Researchers have created one of the largest marine debris databases in the Southern Hemisphere, with more than 2,000 organisations and 150,000 citizen scientists participating in the Australian Marine Debris Initiative (AMDI) by sorting and tallying up marine debris they have collected.

A study led by UNSW Science has filtered and analysed 10 years of data from the AMDI Database to create a national map of patterns in marine debris.

The study found that almost half of all debris could be related to land-based sources (litter and dumping on land) and seven per cent to dumping at sea.

But 42 per cent of debris could not be related definitively to a source due to the debris breaking down into smaller fragments, which the researchers say highlights the legacy of plastic left in our environment, continually fragmenting into smaller pieces until it is microplastics.

The findings have been published in Science of The Total Environment.

The AMDI Database shows there is a very different marine debris signature at a regional scale.

The UNSW study looked at the national picture, but also grouped its findings according to the six ‘bioregions’ the Australian government uses to manage oceans and coasts.

These are: North (Northern Territory to Cape York), North-west (WA); South-west (lower WA and SA); South-east (including Victoria and Tasmania) and Temperate east (mainly NSW) and Coral Sea/Great Barrier Reef Marine Park.

Study lead author and PhD candidate, Jordan Gacutan, says that by looking at what items were found on beaches, experts can better understand the problem items and where they came from.

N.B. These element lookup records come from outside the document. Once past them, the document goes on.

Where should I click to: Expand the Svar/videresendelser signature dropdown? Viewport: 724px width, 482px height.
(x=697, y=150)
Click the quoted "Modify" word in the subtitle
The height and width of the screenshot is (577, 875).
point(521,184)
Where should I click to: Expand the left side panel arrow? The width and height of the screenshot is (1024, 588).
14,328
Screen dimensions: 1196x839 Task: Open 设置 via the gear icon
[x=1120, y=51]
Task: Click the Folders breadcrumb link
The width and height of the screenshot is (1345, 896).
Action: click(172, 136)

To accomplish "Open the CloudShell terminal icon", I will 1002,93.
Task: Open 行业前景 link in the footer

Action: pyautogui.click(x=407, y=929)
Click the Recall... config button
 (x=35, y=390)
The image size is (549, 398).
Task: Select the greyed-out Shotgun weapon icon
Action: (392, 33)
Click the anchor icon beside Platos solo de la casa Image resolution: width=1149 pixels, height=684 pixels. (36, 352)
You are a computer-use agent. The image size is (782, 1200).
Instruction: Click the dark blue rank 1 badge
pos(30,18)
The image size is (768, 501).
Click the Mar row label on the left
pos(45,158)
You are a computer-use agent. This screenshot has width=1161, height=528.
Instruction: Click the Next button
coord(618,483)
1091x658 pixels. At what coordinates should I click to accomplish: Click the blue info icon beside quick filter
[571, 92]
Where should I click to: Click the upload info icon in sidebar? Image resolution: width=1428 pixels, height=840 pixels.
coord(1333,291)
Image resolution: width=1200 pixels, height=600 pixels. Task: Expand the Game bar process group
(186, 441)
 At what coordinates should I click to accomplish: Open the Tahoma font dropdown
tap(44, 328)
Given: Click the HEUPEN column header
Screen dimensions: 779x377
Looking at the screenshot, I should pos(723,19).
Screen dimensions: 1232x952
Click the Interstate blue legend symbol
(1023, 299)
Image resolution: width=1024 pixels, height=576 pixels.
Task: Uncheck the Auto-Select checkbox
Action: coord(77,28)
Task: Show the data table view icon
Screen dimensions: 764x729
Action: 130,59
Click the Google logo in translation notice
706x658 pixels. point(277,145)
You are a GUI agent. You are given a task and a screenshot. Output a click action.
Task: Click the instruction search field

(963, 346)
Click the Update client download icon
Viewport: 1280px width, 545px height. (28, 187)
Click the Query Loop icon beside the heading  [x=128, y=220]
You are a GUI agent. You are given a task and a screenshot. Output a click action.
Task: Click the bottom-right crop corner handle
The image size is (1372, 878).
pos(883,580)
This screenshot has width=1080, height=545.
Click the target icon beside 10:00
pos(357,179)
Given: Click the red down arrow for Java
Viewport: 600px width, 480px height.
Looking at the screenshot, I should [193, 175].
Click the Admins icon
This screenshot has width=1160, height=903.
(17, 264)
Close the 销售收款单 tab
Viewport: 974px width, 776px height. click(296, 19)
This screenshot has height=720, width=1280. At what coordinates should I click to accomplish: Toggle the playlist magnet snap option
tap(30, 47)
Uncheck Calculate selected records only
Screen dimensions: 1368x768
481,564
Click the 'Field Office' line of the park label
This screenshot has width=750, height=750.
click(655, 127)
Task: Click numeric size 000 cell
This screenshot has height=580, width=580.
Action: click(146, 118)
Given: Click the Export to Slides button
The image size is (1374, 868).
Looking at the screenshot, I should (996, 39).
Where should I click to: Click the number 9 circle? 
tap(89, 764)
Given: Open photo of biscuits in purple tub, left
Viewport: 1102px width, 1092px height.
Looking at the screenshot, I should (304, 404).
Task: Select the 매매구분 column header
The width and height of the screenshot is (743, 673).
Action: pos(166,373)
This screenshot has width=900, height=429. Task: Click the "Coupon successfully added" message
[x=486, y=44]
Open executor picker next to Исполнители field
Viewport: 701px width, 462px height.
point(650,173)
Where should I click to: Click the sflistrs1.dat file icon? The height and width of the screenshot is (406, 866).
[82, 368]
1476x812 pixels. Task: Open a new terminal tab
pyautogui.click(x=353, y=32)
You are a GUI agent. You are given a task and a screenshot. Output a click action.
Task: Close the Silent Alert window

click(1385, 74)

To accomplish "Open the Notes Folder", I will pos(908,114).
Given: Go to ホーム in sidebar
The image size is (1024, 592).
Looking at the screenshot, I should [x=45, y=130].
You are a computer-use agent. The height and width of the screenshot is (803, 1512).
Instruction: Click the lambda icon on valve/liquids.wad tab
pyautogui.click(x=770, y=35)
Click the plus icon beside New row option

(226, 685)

“Some bioregions have a high amount of fishing debris, such as fishing floats and nets, while others have a bigger problem with littering, and you can identify these patterns through what items you find on these coastal clean-ups,” he said.

The South-east and South-west regions have higher amounts of fishing items, but on the other hand, the Temperate East had three times the proportion of cigarette butts, compared to the national average, which shows a problem with local litter, the study suggested.

The study found about 40 per cent of all marine debris across Australia was from littering, particularly near capital cities where a lot of plastic ends up on the beach from stormwater drains.

“On the other hand, although Cape York in Queensland had a huge amount of debris, most of it came from external sources, for example floats and plastic bottles that might have been dumped both at sea or floated from other countries,” Mr Gacutan said.

“We know that Cape York is very, very remote so the amount of plastic we’re finding on beaches isn’t contributed by the people living there.”